MONTREAL — Canadian National CEO JJ Ruest will retire in January, the railroad announced today amid the ongoing proxy contest launched by activist investor TCI Fund Management.
No successor was named, and CN’s announcement came a day after TCI released its plan touting former CN Chief Operating Officer Jim Vena as its chief executive candidate as part of a broader call for change at the railroad.
CN’s board will consider CEO candidates inside and outside the company. “We know there is some candidate out there, at least one, but I think the world is bigger than that and before the board makes a decision they want to … be very, very thorough,” Ruest says.
TCI founder Chris Hohn welcomed the news, saying it was a good start and “a clear admission by the board that change is needed.” TCI urged the CN board to meet with Vena and appoint its slate of four directors to the board immediately.

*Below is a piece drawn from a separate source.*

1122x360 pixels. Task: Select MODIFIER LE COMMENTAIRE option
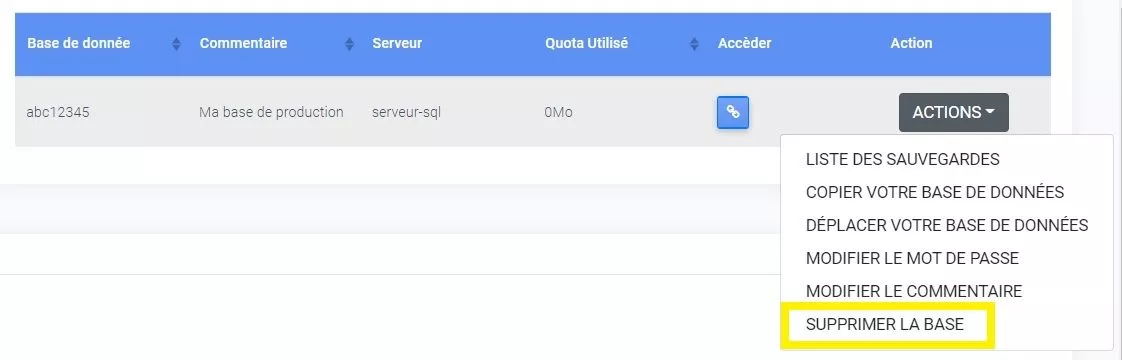(x=914, y=291)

Earlier this month CN announced it will hold a special shareholder meeting on March 22 to consider TCI’s proposals and fired back at what it called TCI’s “misleading claims.” Independent analyst Anthony B. Hatch was surprised by Ruest’s pending departure and wondered if it meant CN was surrendering to TCI. “How do you go into battle without your general? I remain confused … is this a white flag?” he asks.
Ruest, speaking with investors and analysts on CN’s earnings call, dismissed TCI’s plan as “a vague presentation with no clear targets” while noting that it largely mirrors CN’s own growth strategy.
Last month CN unveiled a Full Speed Ahead plan to improve the railroad’s operating ratio, cut costs and capital spending, and increase shareholder returns through a combination of earnings growth and share buybacks.
CN has already completed 750 of the 1,050 management and union job cuts planned under Full Speed Ahead, executives said today, with the remainder to be completed by the end of the year. The railroad also made additional cuts that will save $100 million this year, and has raised rates by 5.1% for the year to date through Sept. 30.
CN’s third quarter operating ratio, adjusted for one-time items, was 59%, a 0.9-point improvement compared to a year ago. The railroad’s target for 2022 is a 57% operating ratio, which Ruest has called a “sweet spot” that balances the interests of shareholders and CN’s customers.
“Our job is to deliver a very solid result in the fourth quarter, to finish on a high, and prove to our investors and our customers that our 2022 business plan is real and to be really set up to enter 2022 on a really solid footing,” Ruest says.
Although CN downgraded its volume outlook for this year due to the poor Canadian grain crop, executives said they expect growth across the board next year due to strong demand for intermodal business through congestion-free CN-served ports on the Pacific, Atlantic, and U.S. Gulf costs, and growth in a range of carload commodities as well as export coal.
CN also said it’s making progress on reviewing its non-rail businesses. The Great Lakes Fleet will be sold, CN’s freight forwarding arm is being shut down, and CN is exploring ways to change the ownership structure for TransX, the trucking firm it acquired in 2019 to bring more intermodal volume to the railroad.
The proxy contest and update on Full Speed Ahead progress overshadowed CN’s third quarter results. For the quarter, operating income declined 2%, to $1.3 billion, as revenue increased 5% to $3.6 billion. Earnings per share, adjusted for the impact of one-time items, rose 10%, to $1.52.
CN’s volume decreased 1% for the quarter when based on carloads or revenue ton miles, the favored metric of the Canadian railroads. Coal, metals and minerals, and petroleum and chemicals traffic were up for the quarter, but automotive, intermodal, grain, and forest products traffic all declined.
The railroad’s key operational metrics, including car miles per day, average train speed, and terminal dwell, all improved for the quarter.